Exhaust gas recirculation (hereinafter also referred to as EGR) is known as a technique of reducing nitrogen oxides (NOx) in exhaust gas discharged from a diesel engine. An engine system employing the EGR includes an exhaust gas recirculation apparatus (EGR apparatus) that merges a part of the exhaust gas discharged from an engine (EGR gas) with fresh air supplied to the engine. The fresh air and the EGR gas merged by the EGR apparatus are supplied to the engine.

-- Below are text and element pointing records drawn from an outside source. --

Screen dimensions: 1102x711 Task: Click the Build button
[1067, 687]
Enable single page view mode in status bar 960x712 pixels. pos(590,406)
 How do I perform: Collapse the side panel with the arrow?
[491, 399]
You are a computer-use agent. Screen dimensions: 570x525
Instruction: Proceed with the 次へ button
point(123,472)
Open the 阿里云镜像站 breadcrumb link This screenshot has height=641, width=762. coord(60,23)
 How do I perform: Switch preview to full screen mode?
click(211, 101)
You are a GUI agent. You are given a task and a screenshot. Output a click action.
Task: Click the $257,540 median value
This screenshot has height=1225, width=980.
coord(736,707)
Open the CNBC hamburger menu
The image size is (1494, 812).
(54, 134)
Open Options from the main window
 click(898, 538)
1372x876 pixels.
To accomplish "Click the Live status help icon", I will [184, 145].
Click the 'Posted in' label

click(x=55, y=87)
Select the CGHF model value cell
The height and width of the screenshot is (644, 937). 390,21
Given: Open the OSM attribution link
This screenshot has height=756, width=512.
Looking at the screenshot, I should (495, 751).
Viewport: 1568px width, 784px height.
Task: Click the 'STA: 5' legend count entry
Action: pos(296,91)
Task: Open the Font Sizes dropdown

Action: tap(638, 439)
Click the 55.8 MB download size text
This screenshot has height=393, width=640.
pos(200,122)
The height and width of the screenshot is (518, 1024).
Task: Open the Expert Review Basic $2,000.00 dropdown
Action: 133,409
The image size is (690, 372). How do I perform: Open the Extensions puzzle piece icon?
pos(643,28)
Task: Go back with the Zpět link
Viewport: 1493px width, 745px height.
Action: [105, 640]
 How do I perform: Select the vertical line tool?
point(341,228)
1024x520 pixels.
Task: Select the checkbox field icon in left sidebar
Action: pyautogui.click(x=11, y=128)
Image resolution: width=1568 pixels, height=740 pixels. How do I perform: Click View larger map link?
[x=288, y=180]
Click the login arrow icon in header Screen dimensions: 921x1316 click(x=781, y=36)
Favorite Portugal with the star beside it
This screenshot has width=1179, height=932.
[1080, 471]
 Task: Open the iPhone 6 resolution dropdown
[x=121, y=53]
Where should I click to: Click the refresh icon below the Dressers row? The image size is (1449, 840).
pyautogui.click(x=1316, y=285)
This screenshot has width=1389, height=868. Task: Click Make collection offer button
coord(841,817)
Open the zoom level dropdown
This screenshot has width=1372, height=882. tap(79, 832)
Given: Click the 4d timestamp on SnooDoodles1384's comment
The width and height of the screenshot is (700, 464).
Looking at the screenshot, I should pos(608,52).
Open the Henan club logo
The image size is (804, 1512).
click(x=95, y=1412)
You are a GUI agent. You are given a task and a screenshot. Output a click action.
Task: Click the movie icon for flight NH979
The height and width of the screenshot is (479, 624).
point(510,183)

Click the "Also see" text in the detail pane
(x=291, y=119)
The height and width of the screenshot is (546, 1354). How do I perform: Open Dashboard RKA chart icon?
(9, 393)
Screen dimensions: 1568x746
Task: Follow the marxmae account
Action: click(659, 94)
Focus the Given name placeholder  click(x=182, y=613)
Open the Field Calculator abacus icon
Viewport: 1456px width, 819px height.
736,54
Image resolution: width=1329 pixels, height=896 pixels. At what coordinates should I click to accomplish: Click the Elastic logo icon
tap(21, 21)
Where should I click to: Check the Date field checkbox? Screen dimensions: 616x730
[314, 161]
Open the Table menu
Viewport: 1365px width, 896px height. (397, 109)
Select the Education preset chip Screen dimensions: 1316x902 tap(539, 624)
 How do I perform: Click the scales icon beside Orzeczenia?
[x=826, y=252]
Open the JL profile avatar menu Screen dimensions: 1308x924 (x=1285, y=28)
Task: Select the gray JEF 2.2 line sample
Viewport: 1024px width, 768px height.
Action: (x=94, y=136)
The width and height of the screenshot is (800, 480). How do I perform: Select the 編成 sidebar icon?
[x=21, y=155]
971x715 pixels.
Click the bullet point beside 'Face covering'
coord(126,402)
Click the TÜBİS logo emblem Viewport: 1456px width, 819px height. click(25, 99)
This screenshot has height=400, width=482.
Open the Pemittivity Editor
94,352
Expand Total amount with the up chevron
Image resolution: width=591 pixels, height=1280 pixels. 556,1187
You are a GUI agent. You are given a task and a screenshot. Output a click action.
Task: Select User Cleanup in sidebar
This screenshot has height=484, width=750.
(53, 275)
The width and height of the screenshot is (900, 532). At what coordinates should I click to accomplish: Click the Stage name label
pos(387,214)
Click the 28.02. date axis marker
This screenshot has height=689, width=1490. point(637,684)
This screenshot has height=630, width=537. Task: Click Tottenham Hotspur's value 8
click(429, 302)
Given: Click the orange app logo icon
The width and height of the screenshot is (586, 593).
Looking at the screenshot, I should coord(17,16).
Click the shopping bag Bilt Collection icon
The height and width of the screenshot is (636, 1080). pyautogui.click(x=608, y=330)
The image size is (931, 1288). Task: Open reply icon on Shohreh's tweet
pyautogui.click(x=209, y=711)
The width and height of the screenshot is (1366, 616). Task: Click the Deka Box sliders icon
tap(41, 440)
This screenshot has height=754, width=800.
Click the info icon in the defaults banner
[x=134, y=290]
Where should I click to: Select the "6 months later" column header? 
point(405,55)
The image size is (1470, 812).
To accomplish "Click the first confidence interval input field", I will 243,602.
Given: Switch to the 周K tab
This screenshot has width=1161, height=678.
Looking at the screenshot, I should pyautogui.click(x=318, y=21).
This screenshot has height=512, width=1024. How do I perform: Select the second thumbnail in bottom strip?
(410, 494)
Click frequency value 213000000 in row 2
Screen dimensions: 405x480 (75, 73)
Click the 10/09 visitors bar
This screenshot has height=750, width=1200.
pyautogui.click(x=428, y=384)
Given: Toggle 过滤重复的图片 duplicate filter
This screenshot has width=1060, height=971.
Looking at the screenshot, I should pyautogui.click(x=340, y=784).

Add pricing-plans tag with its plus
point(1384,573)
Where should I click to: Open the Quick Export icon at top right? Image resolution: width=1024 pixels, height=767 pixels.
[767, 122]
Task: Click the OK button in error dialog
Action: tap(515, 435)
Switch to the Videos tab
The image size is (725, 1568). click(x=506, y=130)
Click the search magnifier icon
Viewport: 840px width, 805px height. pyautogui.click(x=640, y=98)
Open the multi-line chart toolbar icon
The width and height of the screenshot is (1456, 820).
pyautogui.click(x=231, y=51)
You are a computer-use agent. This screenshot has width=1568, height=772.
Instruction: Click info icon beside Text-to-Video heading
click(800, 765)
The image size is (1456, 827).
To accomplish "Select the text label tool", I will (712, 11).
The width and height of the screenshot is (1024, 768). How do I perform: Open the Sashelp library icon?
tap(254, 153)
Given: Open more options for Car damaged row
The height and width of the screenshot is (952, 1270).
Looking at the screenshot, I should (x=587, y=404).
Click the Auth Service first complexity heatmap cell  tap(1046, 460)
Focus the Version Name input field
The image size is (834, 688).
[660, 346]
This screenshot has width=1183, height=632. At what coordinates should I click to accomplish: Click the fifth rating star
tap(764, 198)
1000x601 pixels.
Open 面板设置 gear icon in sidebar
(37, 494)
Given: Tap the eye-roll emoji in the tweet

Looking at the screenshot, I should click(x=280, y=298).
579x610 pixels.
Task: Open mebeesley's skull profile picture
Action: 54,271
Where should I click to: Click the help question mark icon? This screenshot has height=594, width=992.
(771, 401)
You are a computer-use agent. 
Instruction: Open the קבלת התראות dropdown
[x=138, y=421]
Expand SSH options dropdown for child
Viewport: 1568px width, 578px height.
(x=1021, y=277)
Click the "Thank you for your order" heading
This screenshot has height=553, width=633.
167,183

Generally, pressure difference between the EGR gas and the fresh air is utilized to introduce the EGR gas into the EGR apparatus. Thus, it is easy to introduce the EGR gas into the EGR apparatus while the engine is in a low load range involving a large pressure difference between the EGR gas and the fresh air, but it is difficult to introduce the EGR gas into the EGR apparatus while the engine is in a high load range involving a small pressure difference between the EGR gas and the fresh air.
In view of this, in an EGR apparatus disclosed in PTL 1, a double pipe structure is formed by an EGR path and an air supply path. In the EGR apparatus, the EGR gas is sucked by a mechanism of an ejector, so that the introduction of the EGR gas is facilitated.
When the EGR gas is supplied to a multi-cylinder engine, mixing between the EGR gas and the fresh air is an important factor. Thus, in an exhaust gas recirculation apparatus disclosed in PTL 2, an EGR gas introduction chamber having an annular shape is formed around an EGR gas mixing pipe forming an air intake path. Furthermore, an EGR gas supply port connecting the air intake path and the EGR gas introduction chamber is formed in the EGR gas mixing pipe. A plate is disposed in the EGR gas mixing pipe, and the EGR gas and the fresh air each collide with the plate to be mixed while swirling.